Score interpretation

7–8 specifics. Operating at the level needed to evaluate AI sourcing rigorously. Run a side-by-side on one real open role.

5–6 specifics. Strong measurement on what you instrument. Gaps likely on distribution-of-outcomes.

3–4 specifics. You run on a mix of measurement and intuition. Instrument the inbound reply distribution before evaluating tools.

0–2 specifics. Competing against measured competitors. The gap is wider than it looks from the inside.

12The honest take.

The agencies and in-house teams that decide AI sourcing is real will spend the next 18 months building the operational habits, measurement systems, and candidate pipelines that come with it. The teams that decide it is not real will spend the same 18 months operating at their current capacity, against competitors operating at 1.5 to 2× theirs, on the same fee structures.

The reply data above is not a forecast. It is a record of what already happened on our desk, in production, with the same people doing the same work. There is nothing exotic in the setup. The only thing we changed was the list.
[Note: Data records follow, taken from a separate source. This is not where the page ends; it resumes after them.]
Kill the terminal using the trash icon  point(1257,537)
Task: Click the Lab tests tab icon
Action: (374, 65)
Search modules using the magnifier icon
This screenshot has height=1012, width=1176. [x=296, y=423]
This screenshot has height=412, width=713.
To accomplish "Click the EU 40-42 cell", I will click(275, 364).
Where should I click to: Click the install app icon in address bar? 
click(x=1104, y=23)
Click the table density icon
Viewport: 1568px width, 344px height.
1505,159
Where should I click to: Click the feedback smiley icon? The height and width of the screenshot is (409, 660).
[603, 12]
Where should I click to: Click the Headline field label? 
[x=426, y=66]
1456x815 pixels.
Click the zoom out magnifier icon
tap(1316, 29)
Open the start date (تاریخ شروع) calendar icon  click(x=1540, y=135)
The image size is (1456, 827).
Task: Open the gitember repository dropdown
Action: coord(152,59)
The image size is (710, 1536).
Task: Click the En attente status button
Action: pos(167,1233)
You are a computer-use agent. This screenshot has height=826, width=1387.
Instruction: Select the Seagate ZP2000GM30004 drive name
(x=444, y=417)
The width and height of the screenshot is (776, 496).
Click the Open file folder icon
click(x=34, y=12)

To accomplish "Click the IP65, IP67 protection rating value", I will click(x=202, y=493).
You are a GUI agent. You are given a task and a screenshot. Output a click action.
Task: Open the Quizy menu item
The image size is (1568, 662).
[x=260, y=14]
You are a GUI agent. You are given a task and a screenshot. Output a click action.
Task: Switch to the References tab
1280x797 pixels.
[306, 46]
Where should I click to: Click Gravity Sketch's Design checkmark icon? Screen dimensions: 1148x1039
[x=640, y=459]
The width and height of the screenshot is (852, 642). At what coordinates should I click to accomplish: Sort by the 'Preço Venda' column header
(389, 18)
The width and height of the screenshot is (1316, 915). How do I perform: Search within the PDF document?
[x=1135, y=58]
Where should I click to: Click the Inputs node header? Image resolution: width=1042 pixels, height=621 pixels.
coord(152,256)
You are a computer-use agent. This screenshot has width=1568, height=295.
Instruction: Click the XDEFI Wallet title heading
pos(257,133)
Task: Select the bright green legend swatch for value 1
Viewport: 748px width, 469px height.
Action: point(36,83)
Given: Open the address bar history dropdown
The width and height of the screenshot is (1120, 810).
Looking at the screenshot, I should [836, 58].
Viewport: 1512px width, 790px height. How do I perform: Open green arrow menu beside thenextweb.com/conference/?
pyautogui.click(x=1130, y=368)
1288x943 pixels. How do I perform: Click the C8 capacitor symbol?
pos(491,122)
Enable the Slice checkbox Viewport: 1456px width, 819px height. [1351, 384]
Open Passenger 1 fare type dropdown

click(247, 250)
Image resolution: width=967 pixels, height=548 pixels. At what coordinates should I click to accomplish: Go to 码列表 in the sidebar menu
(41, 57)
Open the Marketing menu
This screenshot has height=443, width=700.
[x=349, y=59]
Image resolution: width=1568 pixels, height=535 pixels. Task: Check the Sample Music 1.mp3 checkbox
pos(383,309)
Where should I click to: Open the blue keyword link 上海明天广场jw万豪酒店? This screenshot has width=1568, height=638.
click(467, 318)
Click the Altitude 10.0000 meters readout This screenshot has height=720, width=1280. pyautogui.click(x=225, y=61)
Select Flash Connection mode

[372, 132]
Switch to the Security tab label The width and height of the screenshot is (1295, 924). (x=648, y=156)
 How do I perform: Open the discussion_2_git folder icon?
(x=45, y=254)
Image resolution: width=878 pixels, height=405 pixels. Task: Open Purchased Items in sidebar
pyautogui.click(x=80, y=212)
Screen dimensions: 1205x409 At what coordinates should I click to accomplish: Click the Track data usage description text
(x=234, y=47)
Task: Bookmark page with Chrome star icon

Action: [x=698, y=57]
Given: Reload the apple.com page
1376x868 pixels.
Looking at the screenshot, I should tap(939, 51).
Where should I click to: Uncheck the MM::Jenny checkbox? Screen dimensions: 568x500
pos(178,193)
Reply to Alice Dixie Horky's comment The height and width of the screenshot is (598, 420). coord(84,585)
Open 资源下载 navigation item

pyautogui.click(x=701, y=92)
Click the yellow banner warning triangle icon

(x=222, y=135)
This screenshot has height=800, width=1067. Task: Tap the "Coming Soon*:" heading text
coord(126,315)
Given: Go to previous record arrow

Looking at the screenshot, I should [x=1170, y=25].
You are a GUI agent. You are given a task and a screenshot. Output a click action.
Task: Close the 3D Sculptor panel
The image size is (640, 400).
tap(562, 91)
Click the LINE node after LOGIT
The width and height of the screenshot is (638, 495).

The lift is not just larger. It is steadier. The day-to-day variance fell. That is what makes the revenue line behind it something an agency can actually plan around.

Everything else here is a corollary. The 77% lift in ESAI Scores explains why the reply rate rose. The reply rate explains why meetings rose. Meetings explain why placements rose. Placements explain why margins improved on a structurally smaller fee pool. The mechanism is plain and the math is plain. The decision to test it on your own desk is the only step you have not yet taken.

Reminder

These systems are the worst they will ever be today. The pace of improvement in AI is not linear — invest now to stay ahead of your competition, or fall behind.

This is uncomfortable to read. It is more uncomfortable to act on. Doing nothing is a decision, the same as any other. It just looks more like the present, which makes it feel safer than it is.